A suite business model

This article originally appeared on The-Signal.com

By Josh Premako

Seemingly gone with the recession are the days of staking your business claim with a dedicated office building. Now, the trend, particularly for small businesses, is shifting toward eliminating the overhead and paying for an executive suite.

The Santa Clarita Valley is home to several executive suite buildings, among them Barrister Executive Suites and Studio e Valencia.

With flexible lease terms, businesses can set up shop quickly and easily, said Max Sucee, a consultant for Barrister. The company’s Turnberry Lane location is home to more than 90 businesses, which he said include everything from attorneys and psychologists to travel agents.
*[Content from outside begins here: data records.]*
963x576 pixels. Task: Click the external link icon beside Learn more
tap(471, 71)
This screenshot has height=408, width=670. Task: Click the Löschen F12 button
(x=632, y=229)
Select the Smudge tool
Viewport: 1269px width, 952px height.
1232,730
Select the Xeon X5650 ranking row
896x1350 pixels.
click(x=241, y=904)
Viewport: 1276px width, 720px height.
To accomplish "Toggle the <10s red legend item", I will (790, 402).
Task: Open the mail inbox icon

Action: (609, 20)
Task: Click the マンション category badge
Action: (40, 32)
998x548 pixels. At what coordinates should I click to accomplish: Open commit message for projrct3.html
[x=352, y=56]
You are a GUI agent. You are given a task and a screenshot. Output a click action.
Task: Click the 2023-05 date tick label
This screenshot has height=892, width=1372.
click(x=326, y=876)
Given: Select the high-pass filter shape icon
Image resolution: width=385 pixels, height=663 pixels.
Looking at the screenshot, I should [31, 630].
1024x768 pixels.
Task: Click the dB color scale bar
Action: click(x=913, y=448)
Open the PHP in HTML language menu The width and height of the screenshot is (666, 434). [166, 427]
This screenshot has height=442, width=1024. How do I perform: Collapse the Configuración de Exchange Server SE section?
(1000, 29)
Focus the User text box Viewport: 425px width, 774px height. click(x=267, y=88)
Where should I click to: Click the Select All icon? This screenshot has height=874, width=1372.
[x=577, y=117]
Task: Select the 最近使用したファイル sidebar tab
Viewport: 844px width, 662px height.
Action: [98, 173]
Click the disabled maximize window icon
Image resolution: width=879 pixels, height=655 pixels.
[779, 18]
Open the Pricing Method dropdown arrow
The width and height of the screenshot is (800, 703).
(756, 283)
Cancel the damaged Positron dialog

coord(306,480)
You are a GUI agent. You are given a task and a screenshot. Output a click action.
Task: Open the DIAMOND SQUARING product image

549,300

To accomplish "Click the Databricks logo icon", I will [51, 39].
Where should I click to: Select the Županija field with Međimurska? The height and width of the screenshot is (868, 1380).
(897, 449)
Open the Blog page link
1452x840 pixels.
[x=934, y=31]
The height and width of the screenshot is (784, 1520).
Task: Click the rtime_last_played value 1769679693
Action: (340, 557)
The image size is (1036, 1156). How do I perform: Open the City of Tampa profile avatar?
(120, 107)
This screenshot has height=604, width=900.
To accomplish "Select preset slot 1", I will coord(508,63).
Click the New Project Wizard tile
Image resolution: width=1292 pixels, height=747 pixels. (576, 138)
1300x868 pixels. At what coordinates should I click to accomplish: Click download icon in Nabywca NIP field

“There’s an influx of corporate professions in transition as a result of the economy,” Sucee said.

Executive suites provide a good return on investment, he said, because there’s no need to pay administrative staff -Barrister offers reception and secretarial service – and allows for a focus on the core business.

Another growing trend has been that of “virtual offices,” he said. For instance, a real-estate agent can work from home, but have his calls routed through Barrister’s office.

Sucee said Barrister has more than 1,000 virtual-office clients, with 42 at the Valencia location.

Doing business with Barrister also means tenants have access to more than 700 conference rooms throughout the country.

“Virtual offices are the big push,” he said.

The suite systems has short- and long-term appeal, one business advisor said.

“Executive suites can be good solutions,” said Steve Tannehill, director of the Small Business Development Center at College of the Canyons.

He’s observed both startup businesses and laid-off professionals looking to hang out their own shingle take advantage of the system, using a suite as a way to get started and build a professional presence.

It depends on the firm, but an executive suite typically tends to be a stepping stone toward a dedicated business location.

Conversely, he said some businesses may be completely content with their size and staying in a suite.

“For some people, it can be a great long-term solution,” he said. “I don’t really see a downside.”

The executive-suite option is a smart one for entrepreneurs, said Christine Van Scoy, property manager for Studio e, located on Smyth Drive.

“In an economy like this, it keeps costs low,” she said. “It helps the small business person continue.”

Studio e is owned by eSuites Inc., which also has a site in West Hollywood. Businesses can look at spending anywhere from $99 a month for a virtual-office setup to about $975 a month for an office suitable for three to four people, she said.

Studio e has about 36 office spaces, most of which are filled, Van Scoy said, and added about a third of the tenants have been there from day one.

She said Studio e is mostly home to business professionals – everything from court reporters and attorneys, to financial planners and mortgage agents.

“We can have people up and running in 24 hours,” she said.